With technology present in nearly every facet of the legal profession, from e-discovery to electronic filing, it should come as no surprise that technology has now pervaded to the courtroom itself. Currently, technical advances are being used to “transfer” jurors to the actual crime scene of the trial they are sitting on.[5] However, the strides of modernizing courtrooms haven’t stopped there, robots or algorithms are now being used to determine the guilt or innocence of a defendant.[6] The company Nortpointe, Inc. has created software, Compas, that is designed to assist courts or judges with making “better” – or at least more data-centric – decisions in court.”[7]

While this hasn’t become a widespread practice, it has attracted the attention of prominent legal figures, namely the Honorable Chief Justice John G. Roberts Jr.[8] After being asked about the effect of artificial intelligence in the courtroom, Justice Roberts described it as “putting a significant strain on how the judiciary goes about doings things.”[9] Roberts comments were given over two months after the Supreme Court declined to review the case of Eric Loomis.[10]

In early 2013, Loomis was “sentenced to six years in prison at least in part by the recommendation of a private company’s secret proprietary software.”[11] One can’t help but to believe this decision was partially or even wholly motivated by the implications of such a ruling. Additionally, as with any new discovery, the potential problems that could arise if this method was endorsed by the Court. For example, hacking is regularly associated with some of the most sensationalized scandals. One could only imagine the potential issues that could arise during a highly contentious case, with someone’s life in the balance. Regardless of which side you are positioned on this issue, one point that both sides will concede is that as jurors each person brings their own world view. This worldview is a lens through which legal advocates often rely during a trial. Further, as humans, we have the unique ability to empathize with one another. An ability I think should never be undervalued or overlooked.

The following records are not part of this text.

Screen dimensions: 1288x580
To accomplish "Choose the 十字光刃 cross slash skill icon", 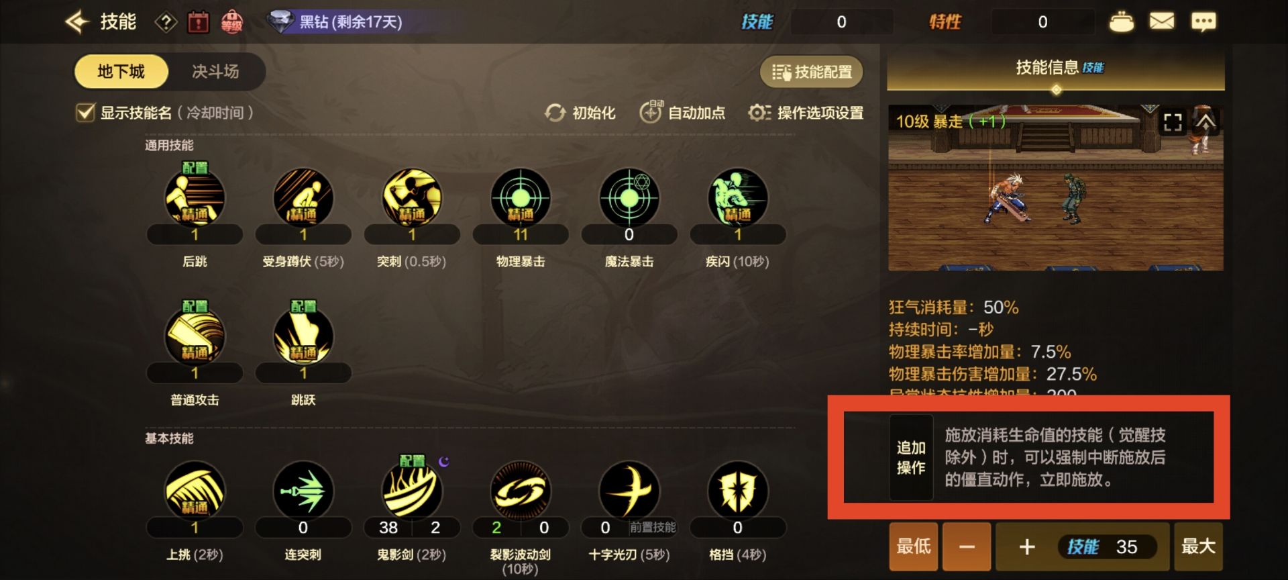I will pos(629,490).
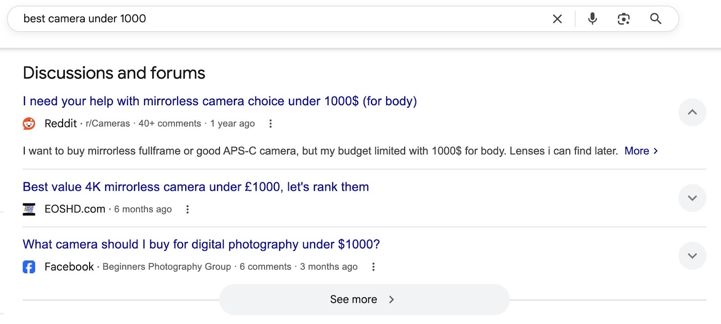This screenshot has width=721, height=324.
Task: Click the EOSHD site favicon
Action: (x=29, y=209)
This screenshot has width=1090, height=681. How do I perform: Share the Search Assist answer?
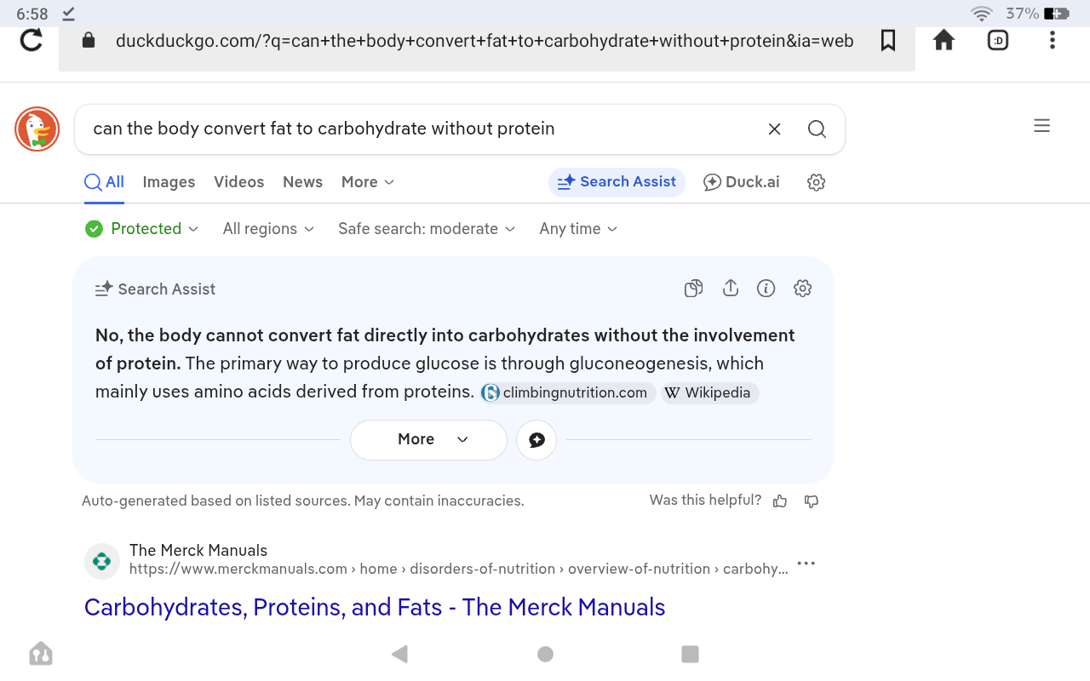pyautogui.click(x=731, y=289)
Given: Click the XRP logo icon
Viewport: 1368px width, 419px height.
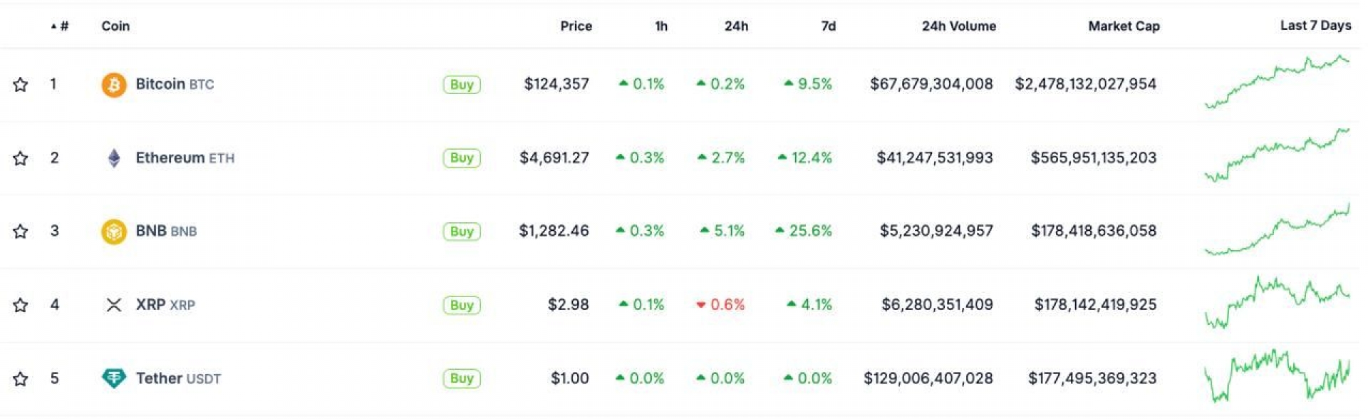Looking at the screenshot, I should click(114, 305).
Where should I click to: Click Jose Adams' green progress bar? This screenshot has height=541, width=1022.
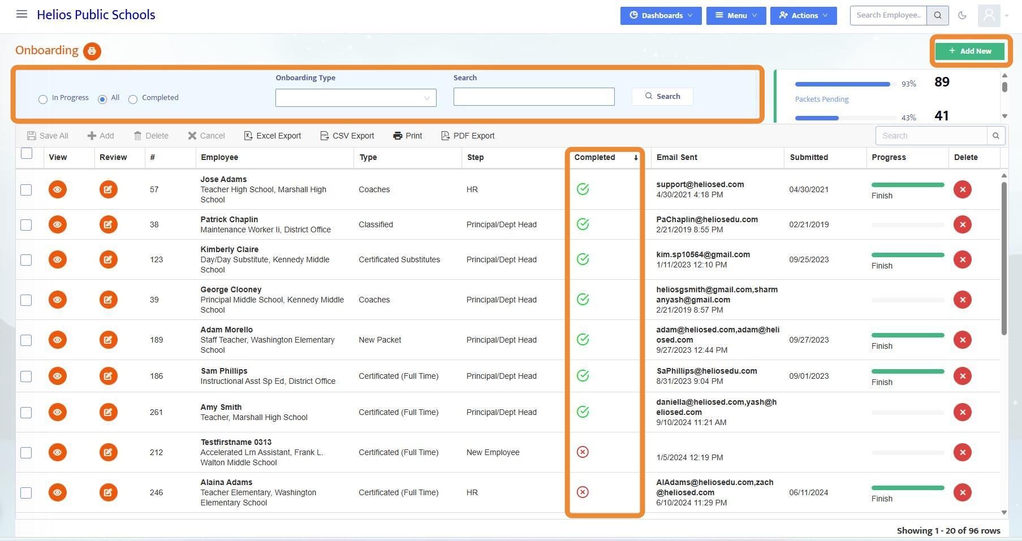(908, 185)
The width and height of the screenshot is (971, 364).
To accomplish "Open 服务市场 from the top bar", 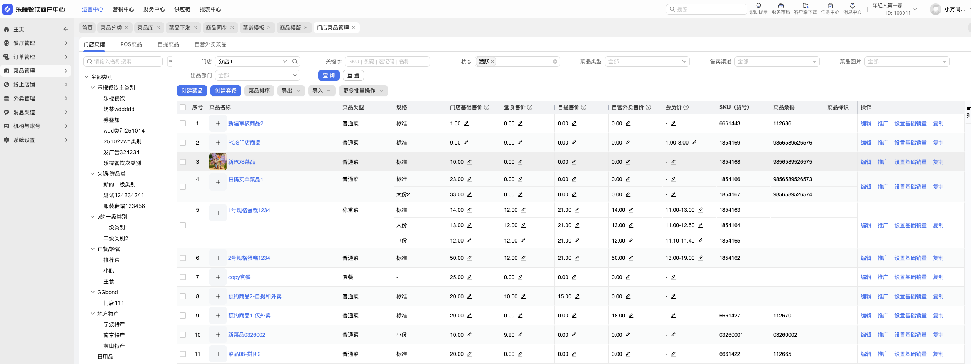I will [x=781, y=6].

[1] See AJ Willingham, Why Cyntoia Brown, Who Is Spending Life in Prison for Murder, Is All Over Social Media, CNN (2017),

[2] See id.

[3] See id.

[4] See Kayla Mathews, Is AI Getting Closer to Replacing Jurors, ProductivityBytes (2017),

[5] See Nick Caloway, Investigators Use 3D Technology to Solve Crimes, Bring Scenes to Juries, (2016),

[6] See Mathews, supra note 4.

[7] Christopher Markou, Why Using AI to Sentence Criminals is a Dangerous Idea, The Conversation (2017),

[8] See See Adam Liptak, Sent to Prison by a Software Program’s Secret Algorithms Sidebar, New York Times (2017),

[9] See id.

[10] Amy Howe, Federal Government Files Invitation Briefs, SCOTUSblog (2017),

[11] See Liptak, supra note 8.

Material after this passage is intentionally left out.